All Blog Posts

AI Agent Security: 7 Capabilities to Require From Any Platform You Evaluate

by

Jessica Shen

May 19, 2026

AI Agent Security: 7 Capabilities to Require From Any Platform You Evaluate

Most "how to manage AI agents securely" content tells you to have principles. That's not what buyers in a procurement cycle are asking for. They're not trying to develop a philosophy; they're trying to choose between Microsoft Agent 365 and a startup, or between building on AWS Bedrock and licensing a control plane.

The real question: what concrete capabilities must a platform have for you to trust it in production?
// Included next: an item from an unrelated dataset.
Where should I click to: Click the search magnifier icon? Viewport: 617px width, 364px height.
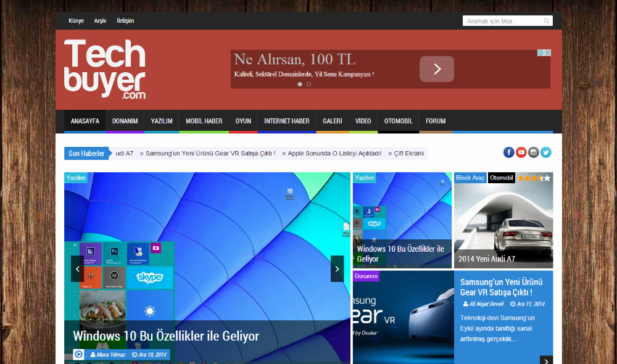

Recent data suggests the bar is lower than most people realize:

Gravitee's 2026 survey of 900+ executives and practitioners found 88% of organizations had confirmed or suspected AI agent security incidents in the past year.
Kiteworks' 2026 Data Security and Compliance Risk Forecast found that 60% of organizations cannot terminate a misbehaving agent once it has started operating, and 63% cannot enforce purpose limitations on what their agents are authorized to do.

Most platforms can tell you what their agents did. Many cannot stop them.

That gap between monitoring and actual control is the right lens for evaluating platforms. The seven capabilities below are roughly ordered from architectural prerequisites to operational features. If a platform can't credibly demonstrate the first three, the rest barely matter.

1. Per-agent identity, not shared credentials

Every agent in your environment is a non-human identity that authenticates to systems, calls APIs, and takes actions on someone's behalf. Gradient Flow's research suggests non-human identities outnumber human identities by roughly 80 to 1 in enterprise environments.

Yet most organizations still run agents under shared service accounts. When something goes wrong, attribution becomes forensic archaeology instead of a quick log lookup.

What to require:

Every agent has a distinct identity.
Every action is attributable to that agent and the human user who delegated to it.
Credentials are centrally managed, not scattered across config files and source code.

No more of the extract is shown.